POLITIQUE
05/09/2019 10:26 EDT

Deux élus péquistes remettent en question les éventuels changements au mode de scrutin

«Il y a des gens dans les régions qui sont un peu inquiets.»

La Presse canadienne
Photo d'archives de Sylvain Roy (2e à partir de la gauche) et Lorraine Richard (centre).

SALABERRY-DE-VALLEYFIELD, Qc — Au moins deux députés péquistes sur neuf remettent en question ouvertement l’appui du parti à la réforme du mode de scrutin.

Les députés de Bonaventure, Sylvain Roy, et de Duplessis, Lorraine Richard, doutent des vertus des éventuels changements au système électoral.

Pourtant, avant les élections de 2018, le Parti québécois (PQ) avait signé, conjointement avec la Coalition avenir Québec (CAQ) et Québec solidaire (QS), un pacte où il s’engageait à réformer le mode de scrutin uninominal à un tour s’il prenait le pouvoir.

Les trois partis s’engageaient à appuyer un «scrutin proportionnel mixte compensatoire avec listes régionales».

Or le PQ a perdu les deux tiers de ses députés depuis et représente presque exclusivement d’immenses circonscriptions peu peuplées dans l’Est du Québec.

Loyauté

«Il y a des gens dans les régions qui sont un peu inquiets», a déclaré mercredi le député péquiste de Bonaventure, Sylvain Roy, avant de se rendre à la rencontre de ses collègues, réunis à Salaberry-de-Valleyfield pour préparer la session parlementaire. 

Si le député actuel de circonscription est clairement redevable aux électeurs de sa circonscription, l’allégeance du député issu de la liste est moins claire, estime M. Roy.

«À qui ira la loyauté du député de liste? À la population ou au parti qui l’aura élu?» a demandé M. Roy.

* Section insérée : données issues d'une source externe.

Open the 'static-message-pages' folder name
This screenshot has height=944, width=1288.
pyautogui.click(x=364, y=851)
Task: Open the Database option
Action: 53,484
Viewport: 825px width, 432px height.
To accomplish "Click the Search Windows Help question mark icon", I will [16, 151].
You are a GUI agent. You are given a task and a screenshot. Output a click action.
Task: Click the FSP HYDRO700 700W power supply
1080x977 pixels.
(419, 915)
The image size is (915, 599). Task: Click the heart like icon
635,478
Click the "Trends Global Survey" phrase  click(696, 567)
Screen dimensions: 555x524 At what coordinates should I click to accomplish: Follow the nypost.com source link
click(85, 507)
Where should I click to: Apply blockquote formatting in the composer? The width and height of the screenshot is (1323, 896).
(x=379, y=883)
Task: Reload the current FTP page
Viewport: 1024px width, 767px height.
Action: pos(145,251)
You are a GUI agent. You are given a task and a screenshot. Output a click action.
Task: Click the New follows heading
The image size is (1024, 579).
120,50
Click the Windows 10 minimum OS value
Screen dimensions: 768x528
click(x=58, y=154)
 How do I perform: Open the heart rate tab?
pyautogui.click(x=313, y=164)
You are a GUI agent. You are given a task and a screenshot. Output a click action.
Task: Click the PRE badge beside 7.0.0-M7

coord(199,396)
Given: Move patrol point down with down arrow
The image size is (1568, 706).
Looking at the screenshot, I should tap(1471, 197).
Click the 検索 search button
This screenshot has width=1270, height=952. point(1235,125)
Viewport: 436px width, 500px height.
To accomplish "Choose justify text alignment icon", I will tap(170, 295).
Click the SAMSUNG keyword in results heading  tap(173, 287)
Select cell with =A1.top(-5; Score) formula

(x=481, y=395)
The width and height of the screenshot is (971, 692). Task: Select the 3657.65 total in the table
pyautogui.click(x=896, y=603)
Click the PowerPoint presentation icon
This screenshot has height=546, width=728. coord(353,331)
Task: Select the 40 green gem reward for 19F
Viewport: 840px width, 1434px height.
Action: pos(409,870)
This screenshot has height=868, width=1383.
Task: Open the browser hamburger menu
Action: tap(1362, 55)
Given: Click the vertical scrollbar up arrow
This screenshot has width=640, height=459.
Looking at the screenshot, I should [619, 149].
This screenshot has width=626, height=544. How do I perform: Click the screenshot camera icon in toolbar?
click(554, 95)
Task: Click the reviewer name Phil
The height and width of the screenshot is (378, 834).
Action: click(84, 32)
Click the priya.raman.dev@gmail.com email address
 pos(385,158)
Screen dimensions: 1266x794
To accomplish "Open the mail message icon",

«Je ne me suis pas contre» la réforme du mode de scrutin, a-t-il dit, sans toutefois préciser s’il était pour.

«On va voir le projet de loi» que doit déposer le gouvernement avant de se prononcer, a-t-il ajouté.

Quant à savoir pourquoi donc le PQ sous la direction de Jean-François Lisée avait appuyé la réforme, il a conclu: «On ne peut pas remettre le dentifrice dans le tube.»

Inimaginable

Sa collègue, Lorraine Richard, qui représente une immense circonscription de la Côte-Nord, a également fait état de ses réticences.

«Ce qui me préoccupe le plus, pour les citoyens d’une région comme la circonscription de Duplessis, immense mais peu populeuse, c’est qu’ils perdent un certain pouvoir de représentativité à l’Assemblée nationale», a-t-elle dit en mêlée de presse.

Pourrait-elle couvrir un plus grand territoire? «Ce ne serait pas plus difficile, ce serait inimaginable», a-t-elle répondu.

À l’opposé, leur collègue de Joliette, Véronique Hivon, est plutôt favorable à la réforme et estime que les élus pourront surmonter les difficultés si on leur en donne les moyens, mis elle comprend les inquiétudes des réfractaires. 

C’est comme si tu vis avec des lunettes roses, tu as de la misère à imaginer la réalité autrement.Véronique Hivon

Des bureaux satellites répartis dans différents secteurs et du personnel supplémentaire affecté à assister le député pourraient permettre de «répondre au défi», a-t-elle évoqué.

Selon elle, la réforme est nécessaire pour rebâtir la légitimité de la démocratie parlementaire.

«Je pense qu’il faut penser à ce qui va rétablir le lien de confiance entre les gens et les institutions», a-t-elle conclu.

En vertu d’un système proportionnel mixte, il y aurait donc toujours des élus territoriaux, élus dans un nombre plus réduit de circonscriptions, mais également, il y aurait un nombre déterminé de députés par région qui seraient élus en fonction du pourcentage obtenu par leur parti, selon l’ordre de priorité où il figure dans la liste soumise par le parti.